Integrated school based healthcare. It’s a mouthful, but it’s the model I work with under The Health Center. This model means it is physically in or near the schools and has certified counselors who can work with parents, teachers and students to provide comprehensive care to students in need. The Health Center has four clinics in different schools from 1 elementary, 1middle, and 2 high schools. With care coordinators, registered nurses, professional counselors and a roving doctor in each. It’s a grassroots organization that was founded on the premise of filling gaps in community healthcare. The four clinics work under one umbrella administration, but have adjusted to best fit their respective sub-communities. So where do I, Madeleine Duncan, a senior Biochemistry, Biophysics and Molecular Biology major, fit in?

Olivia, a counselor working at Blue Ridge Elementary, shows off one of her tools to help students talk about their feelings.

As the Whitman Community Health Fellow, I am investigating potential partnerships with The Health Center and third party organizations. How does that relate to school based health centers? It doesn’t, but my position allows The Health Center to continue to function and continue their care without concern of funding or facility management. My role is not to restructure or give a product to my organization, but to observe, communicate, evaluate and present potential avenues of prosperity for the organizations. Part of that is constantly being in contact with clinics to make sure they have everything they need to help students. A typical meeting might go like this…

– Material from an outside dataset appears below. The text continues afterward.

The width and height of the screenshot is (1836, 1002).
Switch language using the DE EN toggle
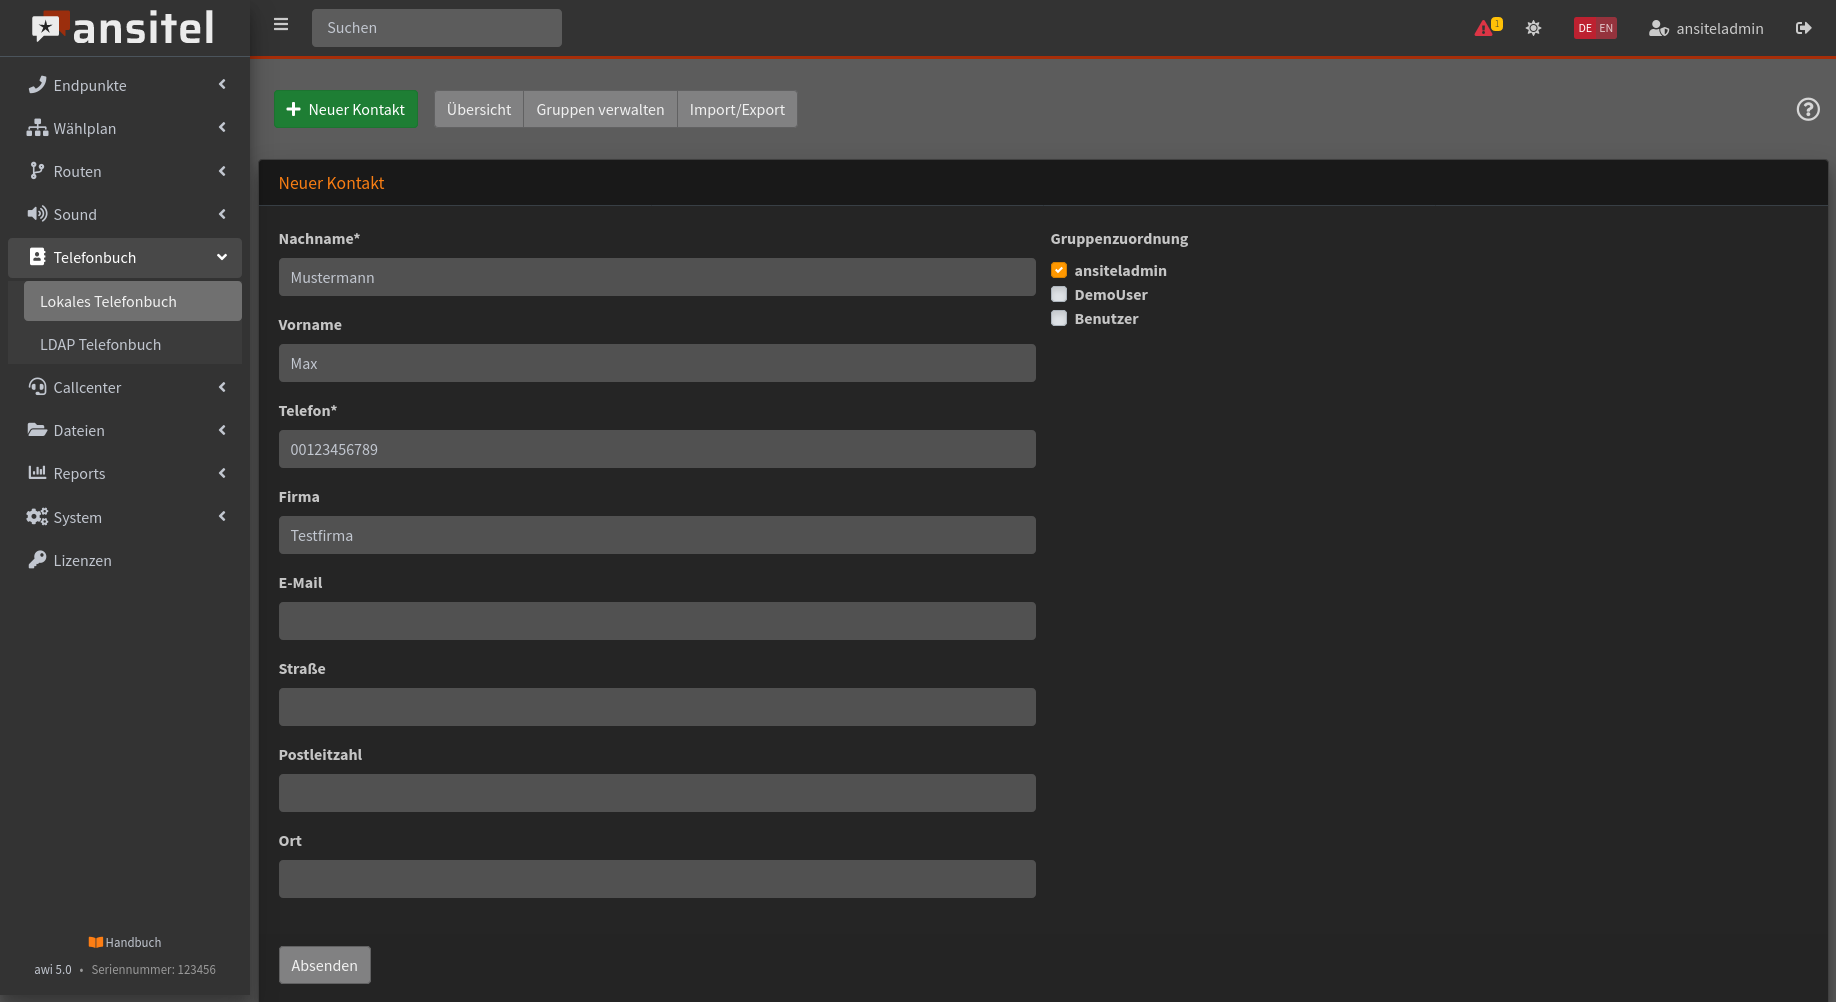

Tuesday, November 27 around 12:15 PM: “We’ve selected the We Thinkers program to compliment the Zones of Regulation program adopted school wide. Which means we go into 2nd and 3rd grade classrooms to piggyback off their zones training and help kids understand emotional regulation better.” Anali, a registered counselor, describes as she sits across a slightly too small table in Blue Ridge Elementary. There are crayons clustered on the table as well as manila folders ready for students to make their safe spot for them to help visualize what makes them happy to provide them with an emotional stabilization tool. “We do more than just service students, we often times work in triangulation with the student, the teacher and their parents to give the student the best comprehensive care they can.” Each school clinic has its own challenges a mode of integration with the school, working with elementary aged children compared with high school young adults has very different characteristics and challenges.

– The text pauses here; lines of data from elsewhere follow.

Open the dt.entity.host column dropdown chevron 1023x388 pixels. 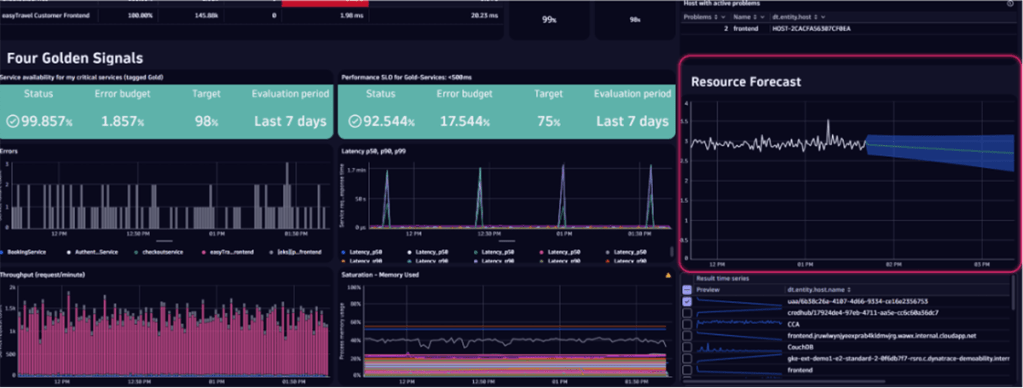coord(823,17)
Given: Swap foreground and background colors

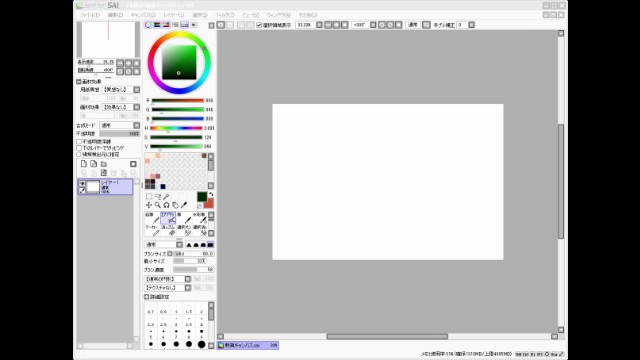Looking at the screenshot, I should pyautogui.click(x=211, y=194).
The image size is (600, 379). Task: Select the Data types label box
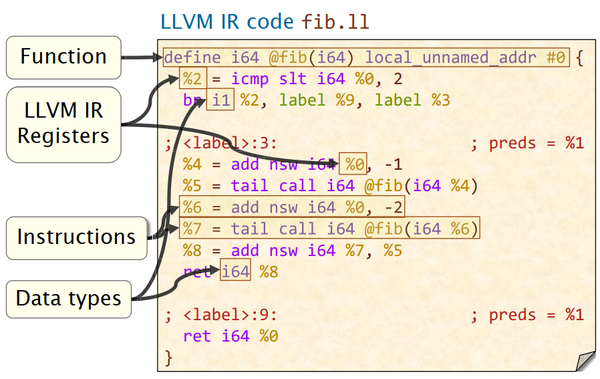[x=69, y=299]
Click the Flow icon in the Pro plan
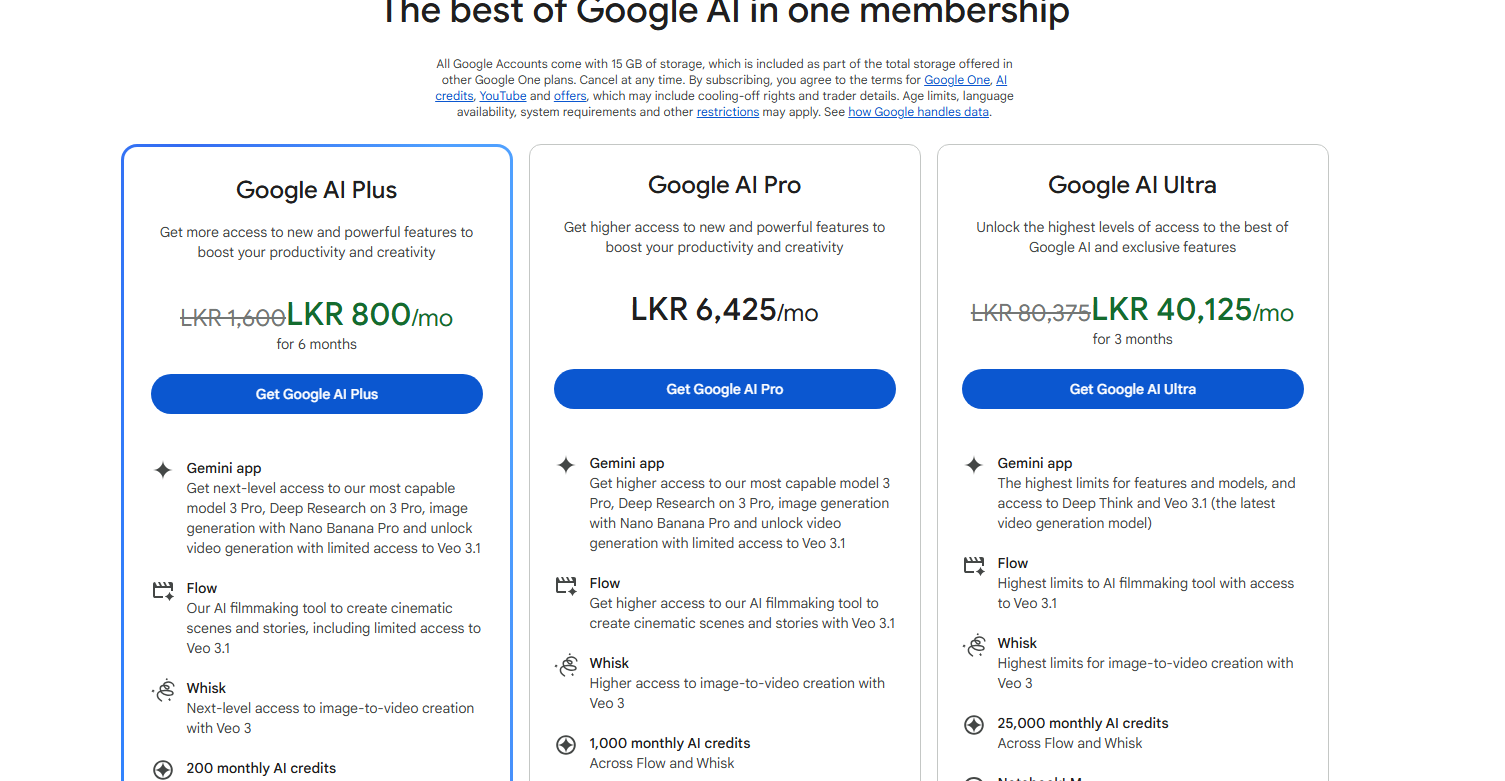This screenshot has width=1505, height=781. tap(566, 585)
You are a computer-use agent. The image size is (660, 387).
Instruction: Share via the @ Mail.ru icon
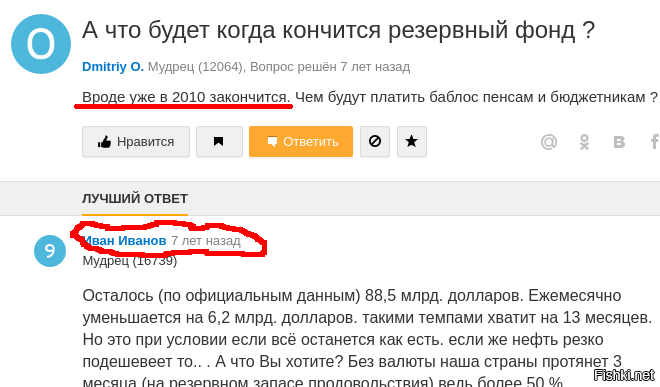pos(549,142)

I visited every clinic and held clinic discussions on their needs, strengths and identity. From there I will look into local, state and national resources to best serve and fit the organization without compromising the feel of the clinics and the vital service they provide. It means a lot of emailing and meeting with both Health Center employees and potential partners. As well as brainstorming and coming up with new and untapped resources for the organization to use.

Tim, a social worker at the Lincoln High School branch of the Health Center, in a counseling session.

During my time at The Health Center, I have gotten to “see behind the curtain,” on how organizations run and all the decisions that occur to make it run. To allow Tim, the social worker at Lincoln High, the flexibility to leave the clinic to help a student in class, meet on the street, or help find a place to sleep. Organizations like The Health Center rely on generous volunteers and an incredible administration to run.